Is there an automatic way to run the MLPerf inference benchmarks?

MLPerf inference submissions are expected on different hardware and related software stacks. For this reason, only reference implementations are provided by MLCommons and they can guide submitters to make their own optimal implementations for their software/hardware stack. Also, all the previous implementations are made available in the MLCommons Inference results repositories and they can also guide submitters in doing their own implementations.

The MLCommons taskforce on automation and reproducibility has automated all the MLCommons inference tasks using the MLCommons CM language and this readme can guide you in running the reference implementations with very minimal effort. Currently, this automation supports MLCommons reference implementations, Nvidia implementations, and C++ implementations for Onnxruntime and TFLite. Feel free to join the taskforce Discord channel if you have any questions.
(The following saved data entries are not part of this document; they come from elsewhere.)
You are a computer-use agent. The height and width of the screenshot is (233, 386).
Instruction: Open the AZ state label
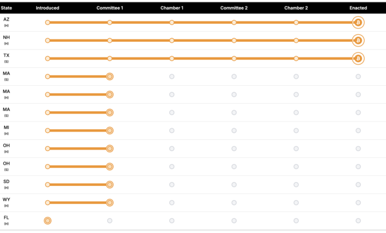click(x=6, y=20)
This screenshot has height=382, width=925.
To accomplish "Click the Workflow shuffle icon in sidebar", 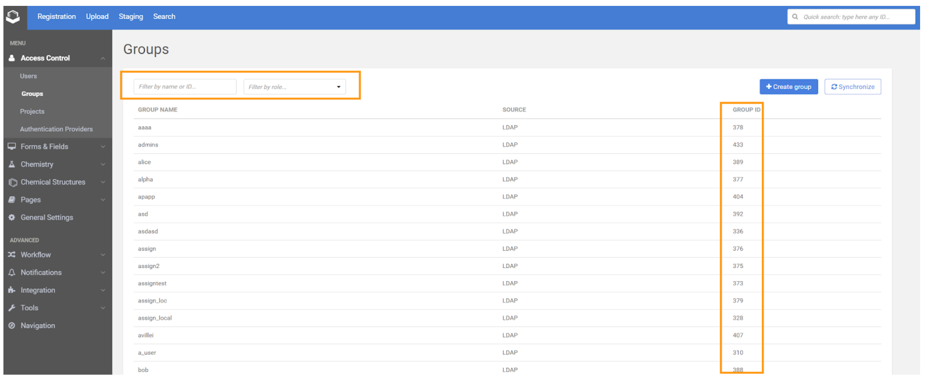I will pos(12,255).
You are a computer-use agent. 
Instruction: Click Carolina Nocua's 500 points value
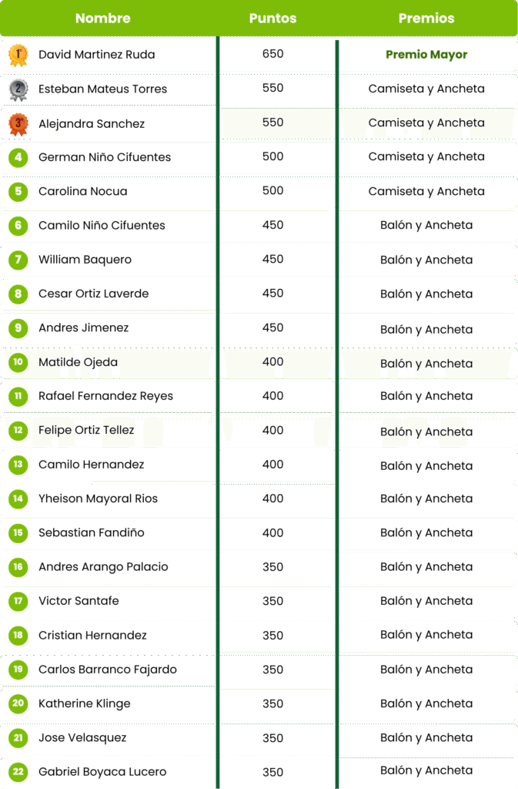[x=272, y=191]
The previous MLPerf inference results are aggregated in Collective Knowledge platform (MLCommons CK playground) as reproducible experiments and can be used by submitters to compare their results with the previous ones while adding various derived metrics (such as performance/watt) and constraints.

Expected time to do benchmark runs

  1. Closed submission under data enter needs offline and server scenario runs with a minimum of ten minutes needed for both.
  2. Closed submission under the edge category needs single stream, multi-stream (only for R50 and retinanet), and offline scenarios. A minimum of ten minutes is needed for each scenario.
  3. Further two (three for ResNet50) compliance runs are needed for closed division, each taking at least 10 minutes for each scenario.
  4. SingleStream, MultiStream and Server scenarios use early stopping and so can always finish around 10 minutes
  5. Offline scenario needs a minimum of 24756 input queries to be processed -- can take hours for low-performing models like 3dunet, LLMs, etc.
  6. Open division has no accuracy constraints, no required compliance runs, and can be submitted for any single scenario. There is no constraint on the model used except that the model accuracy must be validated on the accuracy dataset used in the corresponding MLPerf inference task or must be preapproved.
  7. Power submission needs an extra ranging mode to determine the peak current usage and this often doubles the overall experiment run time.

Validity of the submission

  1. MLCommons Inference submission checker is provided to ensure that all submissions are passing the required checks.
  2. In the unlikely event that there is an error on the submission checker for your submission, please raise a Github issue here
  3. Any submission passing the submission checker is valid to go to the review discussions but submitters are still required to answer any queries and fix any issues being reported by other submitters.

Reviewing other submissions

  1. Ensure that the system_desc_id.json file is having meaningful responses - submission_checker only checks for the existence of the fields.
  2. For power submissions, power settings and analyzer table files are to be submitted, and even though the submission checker checks for the existence of these files, the content of these files must be checked manually for validity.
  3. README files in the submission directory must be checked to make sure that the instructions are reproducible.
  4. For closed datacenter submissions, ECC RAM and Networking requirements must be ensured.
  5. Submission checker might be reporting warnings and some of these warnings can warrant an answer from the submitter.

Changes from MLCommons Inference 3.0

  1. Two new benchmarks GPT-J and GPT-3 and DLRMv2 replacing DLRM
  2. Submission checker is now checking for non-empty README files and mandatory system description and power-related fields
  3. New script is provided which can be used to infer scenario results and low-accuracy results from a high-accuracy result
  4. min_query_count is removed for all scenarios except offline due to early stopping. SingleStream now needs a minimum of 64 queries and MultiStream needs 662 queries as mandated by the early stopping criteria.